今思えば、中に眠る私の断片たちに、導かれていたのかもしれません。
私の中にはタルパを作るまでもなく、私がたくさんたくさん存在していました。私の防衛本能が私から切り離してきた良くない私たち。彼らを救うために生まれた良い私たち。そして、今現在を生きている「私」の「前の私」。

これは全て、「私」の主観です。私の中で何が起きていたのかは、誰にも証明することができません。とにかく私たちは存在し、「私」がタルパを作るために話しかけたことで、彼らは表面に現れ始めました。そして、彼らの殆どは「私」を憎んでいました。当然です。自覚がないとは言え、勝手に切り離して勝手に眠らせて、全て無かったことにしていたのですから!

それからの日々は辛いものでした。彼らのことを仮に「人格」と呼びますが、人格たちは私を許しませんでした。毎日のように、私を痛めつけるのです。
それは全て、私(厳密には、「前の私」だったかもしれません)がかつて受けた苦痛の再放送でした。既にないはずの祖父の家、パワハラを受けていた会社、小学生の頃に通っていた剣道場。そういったものたちが、私の精神世界に次々と姿を現しました。そうして、苦痛を忘れるなと言わんばかりに、人格たちは私を叩いたり、切りつけたり、思い出したくもなかった性的な虐待を与えてきたりするのです。
しまいには体のコントロールを奪われ、横になることを阻害され続けました。趣味の絵を描いても、その絵を他ならぬ私の手が、ぐちゃぐちゃに潰してしまいます。眠ることも、遊ぶことも許されない。逃げることのできない地獄の中に私は閉じ込められました。

私はトンネルの出口を探して、解離の本を読みました。人格たちは、私が解離の本を読むことを許しました。本を参考に、私は人格たちとの対話を続けました。何度も何度も対話を繰り返して、時には味方を得たり、時には精神世界の裏側に閉じ込められてしまったりしながら、私は対話を続けました。
オカルトのような話です。これこそ白昼夢のような話です。でも、全て現実なのです。
彼らと対話をしたノートが残っています。ぐちゃぐちゃで、何を言っているかわからない。子どもの苦しい叫びがそこに残されています。

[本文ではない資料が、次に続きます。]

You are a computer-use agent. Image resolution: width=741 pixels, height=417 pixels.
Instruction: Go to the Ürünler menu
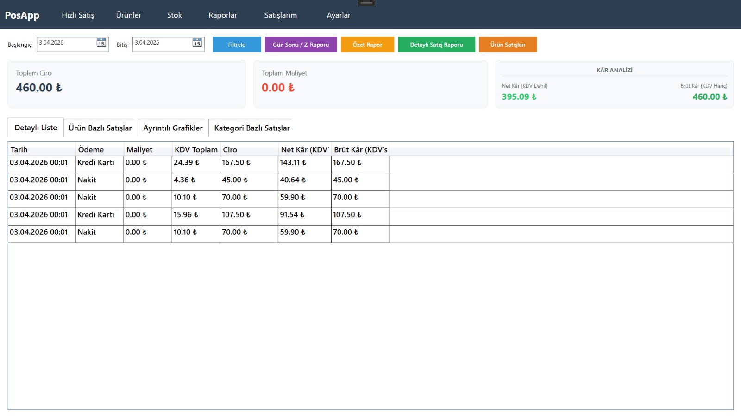coord(129,15)
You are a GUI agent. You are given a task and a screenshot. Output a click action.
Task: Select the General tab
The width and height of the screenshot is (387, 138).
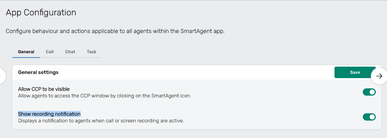(x=26, y=52)
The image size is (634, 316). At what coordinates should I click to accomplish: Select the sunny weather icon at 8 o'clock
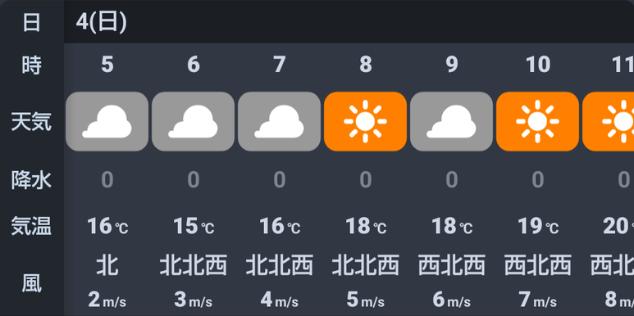pyautogui.click(x=366, y=121)
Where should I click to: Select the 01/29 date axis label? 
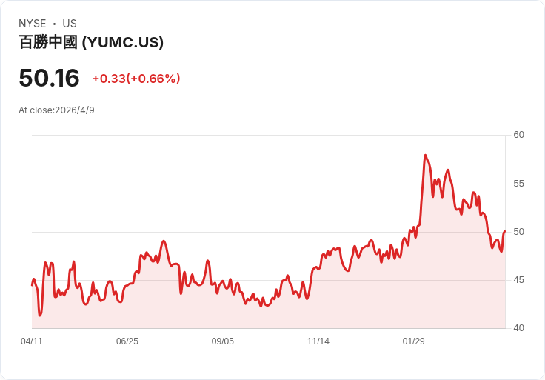point(414,341)
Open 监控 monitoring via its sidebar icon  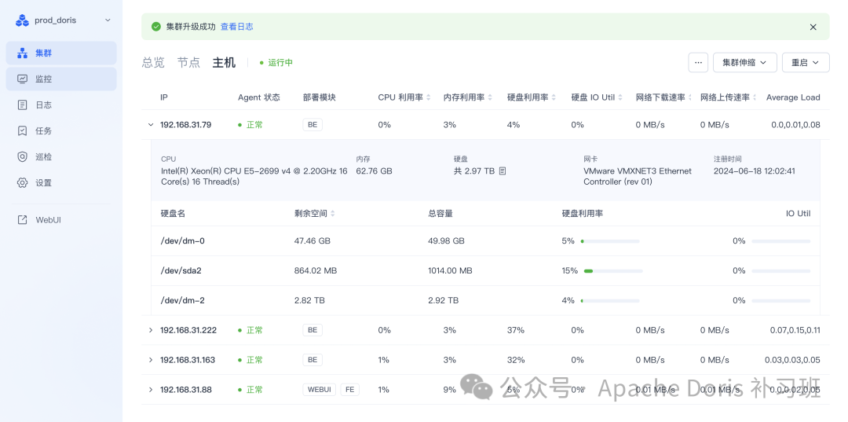(22, 79)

少しずつ少しずつ統合を繰り返し、また眠ってもらったりして、私は今、なんとかここにいます。
残っている人格は3人。彼らは皆私を助けてくれます。逆に言えば、彼ら以外は皆、私を憎んでいました。自分たちを見捨てて放置してきた私を。
彼らと過ごした期間は苦しいものでしたが、人の脳とはなんと柔軟で強いものなのだろうと、感動を覚えたりもするのです。
脳はこの身体を生かすために、私を小さく小さく切り刻み続けてきました。私は別に生きたくないのに、脳は私を生かすのです。確かな生命力がここにある。私がどれほど死にたくても、脳はあの手この手でこの身体を生かそうとするのでしょう。たとえ「私」を殺してでも。

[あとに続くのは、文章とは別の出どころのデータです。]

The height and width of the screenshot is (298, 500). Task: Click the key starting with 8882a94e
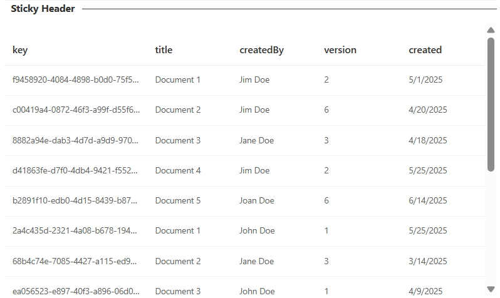point(76,140)
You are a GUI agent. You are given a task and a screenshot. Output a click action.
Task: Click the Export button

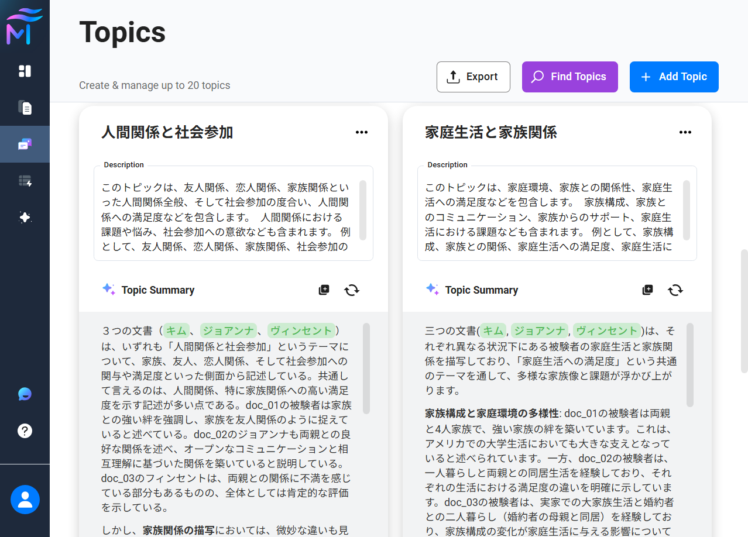coord(473,77)
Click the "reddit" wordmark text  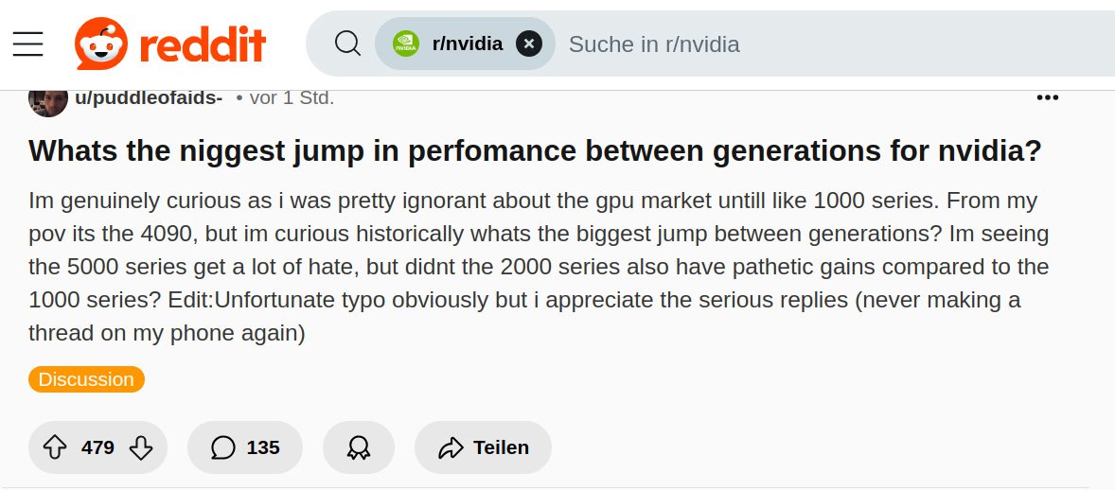click(x=202, y=44)

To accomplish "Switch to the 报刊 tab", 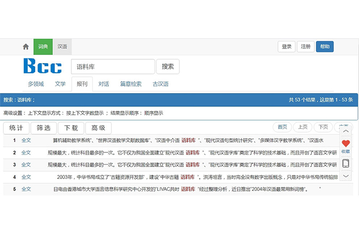I will (x=82, y=84).
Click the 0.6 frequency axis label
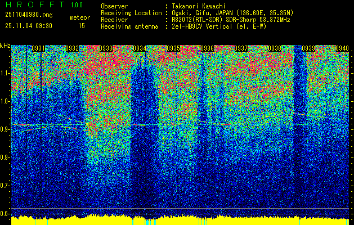The width and height of the screenshot is (354, 225). point(5,213)
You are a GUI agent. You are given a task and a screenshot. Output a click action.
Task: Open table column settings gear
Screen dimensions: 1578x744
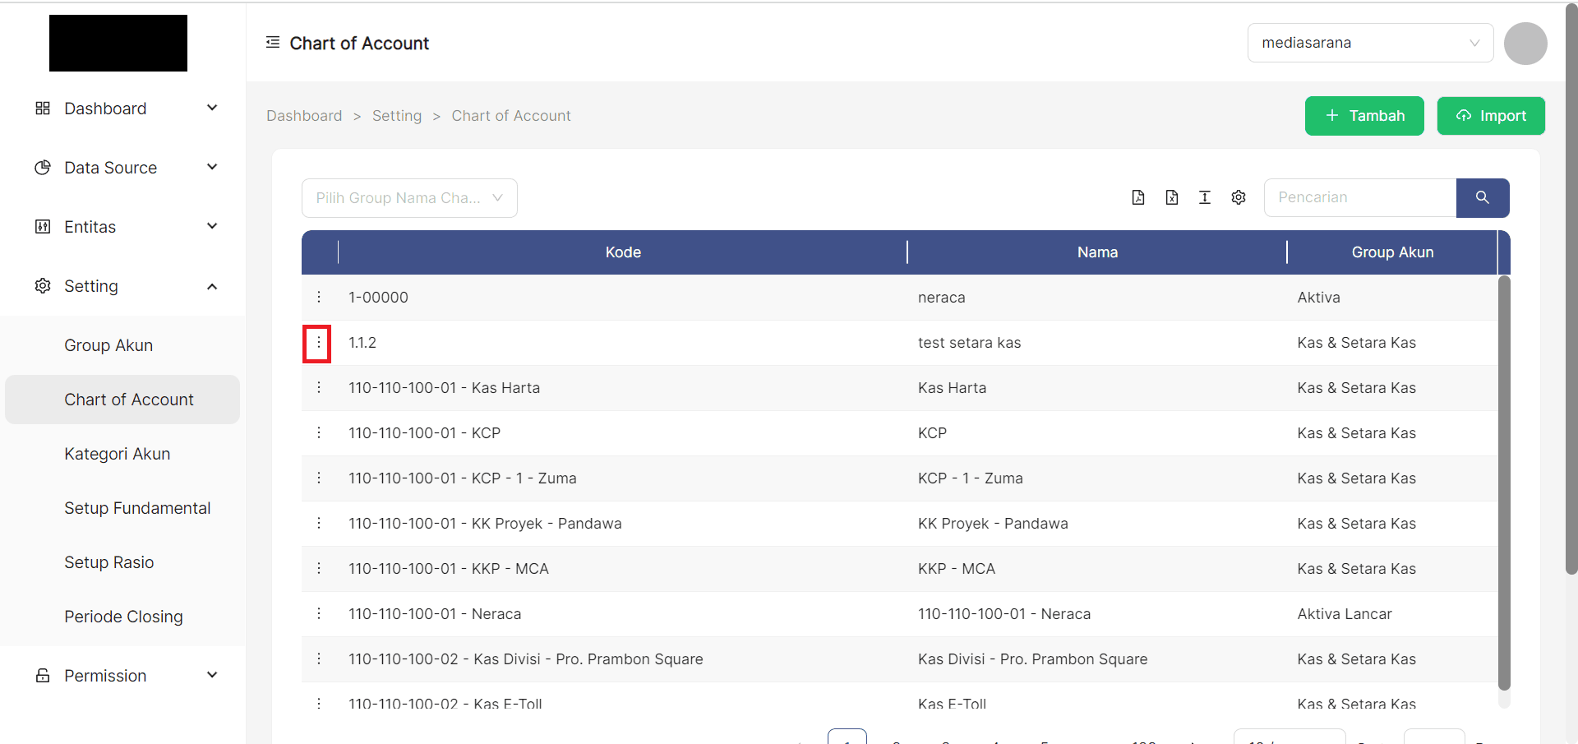[x=1239, y=197]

今の私は鬱です。切って捨ててきたはずの苦痛を全て受け入れたのだから、当然です。毎日死にたいし、毎日泣いています。処方以上に薬を飲んだり、身体をカッターで切り付けたりして生きています。ドアノブを見るたびに、紐をくくりつけて死のうと考えます。トンネルの出口は見えないままです。でも、生きている。

サードマン現象というものがあります。
例えば遭難などをした時に、自分を導く第三者が現れたりする現象です。それで、多くの人が生還しています。
「導く人」が、私たち一人一人の中に確実に存在している。私は死にたいですが、導く人の期待に答えねばならないとも思うのです。だって、彼はきっと私のかけがえのない友人だから。

脳が私を生かす限り、私は生きたいと思います。脳か体が壊れたら終わり。成り行きに任せて生きていきたい。
それが、彼と私の最適解だと思うのです。